# Against the Stereotypes



## feywon (Aug 13, 2021)

i am always perplexed by those who think dogs and cats are natural enemies. Ours have always gotten along, seeming to get that if it is living in our house and has a name,  it is family (this excludes mice and bugs who are mere squatters).  i tell them what i told kids about stepdads--you don't have to 'love' them but i expect you to have some respect be civil.  Many of our dogs and cats end up bonding more with members of the 'other' species than they do with their own.  This shot is of my Grand-Dog Zoe (5 yrs) and my cat Aldrin (2 yrs).  This is a favorite pass-time in summer, the door looks out western side of house and they can see squirrels and birds up closer than the other side.  Daughter took this with her phone.


----------



## Pepper (Aug 13, 2021)

As a little kid I thought dogs/cats were enemies as that is what they were on cartoons.


----------



## Tish (Aug 13, 2021)

I also blame cartoons.


----------



## Jules (Aug 13, 2021)

Cats & dogs generally make a cautious response to each other.  We had a few dogs come into our home over the years of the cat.  Puddy Cat told them how it was (hissed) and within a couple of days they would be best friends.


----------



## SeaBreeze (Aug 13, 2021)

feywon said:


> i am always perplexed by those who think dogs and cats are natural enemies. Ours have always gotten along, seeming to get that if it is living in our house and has a name,  it is family (this excludes mice and bugs who are mere squatters).  i tell them what i told kids about stepdads--you don't have to 'love' them but i expect you to have some respect be civil.  Many of our dogs and cats end up bonding more with members of the 'other' species than they do with their own.  This shot is of my Grand-Dog Zoe (5 yrs) and my cat Aldrin (2 yrs).  This is a favorite pass-time in summer, the door looks out western side of house and they can see squirrels and birds up closer than the other side.  Daughter took this with her phone.
> 
> View attachment 178477


Love that photo!  My dog and cat are good friends , and the cat was also very close to the dog we had before him, who passed away.  My cat actually listens like a dog too, breaks that stereotype. 

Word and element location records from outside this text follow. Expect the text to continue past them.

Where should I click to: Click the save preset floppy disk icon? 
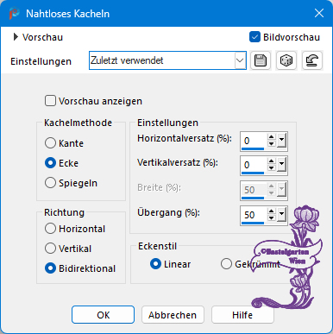click(x=261, y=60)
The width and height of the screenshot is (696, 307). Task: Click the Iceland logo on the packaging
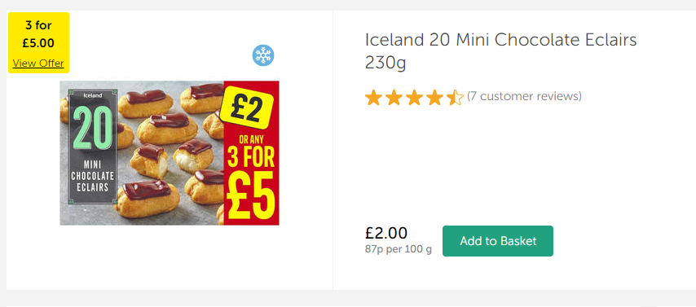point(93,95)
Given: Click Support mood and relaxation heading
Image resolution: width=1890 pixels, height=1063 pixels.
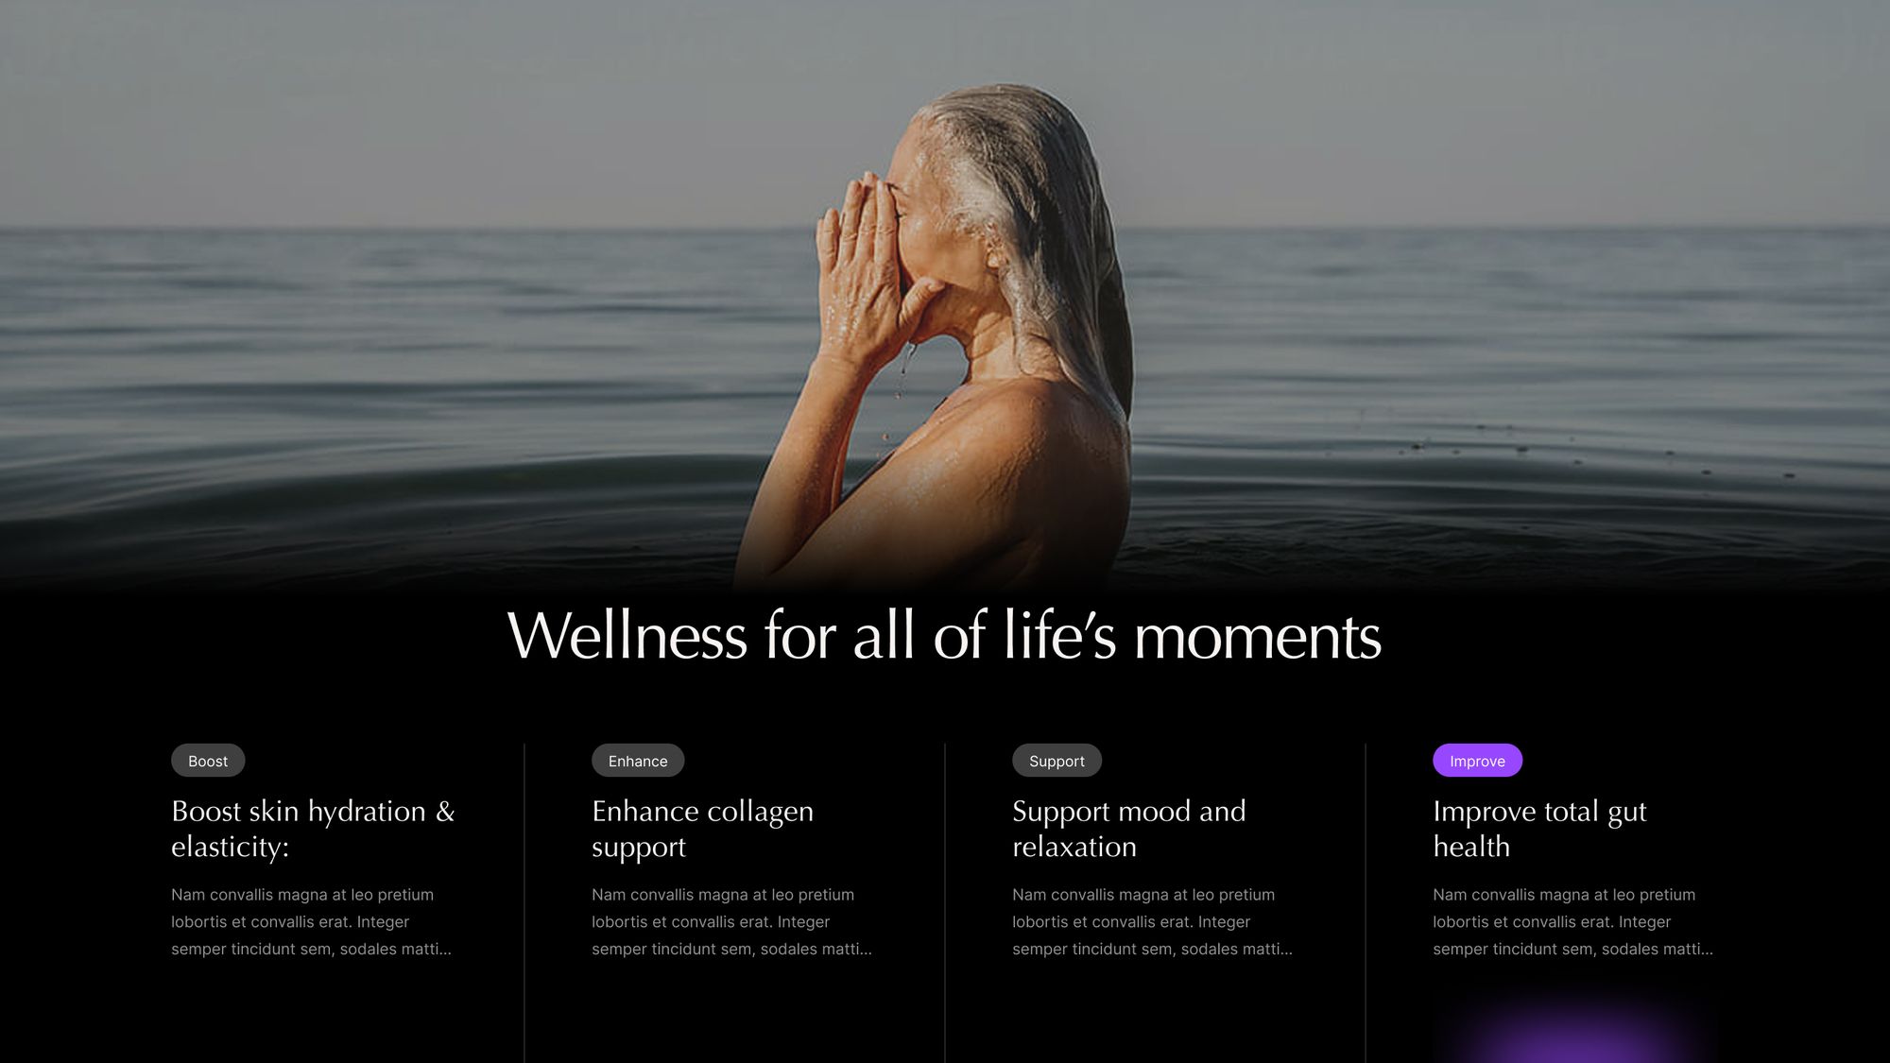Looking at the screenshot, I should click(x=1128, y=829).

Here they are on a camping trip, the cat had to photobomb when he saw the camera.


----------



## Ceege (Aug 13, 2021)

My cat, Miss Kitty, laid next to our Beagle when Katy was dying from heart failure at 13 years old.  _She stuck with Katy until she took her last breath._ 
Several years later, Miss Kitty died at almost 20.


----------



## SeaBreeze (Aug 13, 2021)

Ceege said:


> My cat, Miss Kitty, laid next to our Beagle when Katy was dying from heart failure at 13 years old.  _She stuck with Katy until she took her last breath._
> Several years later, Miss Kitty died at almost 20.


Very sweet and sad story, sorry for your losses, I know you miss them both every day.....hugs.


----------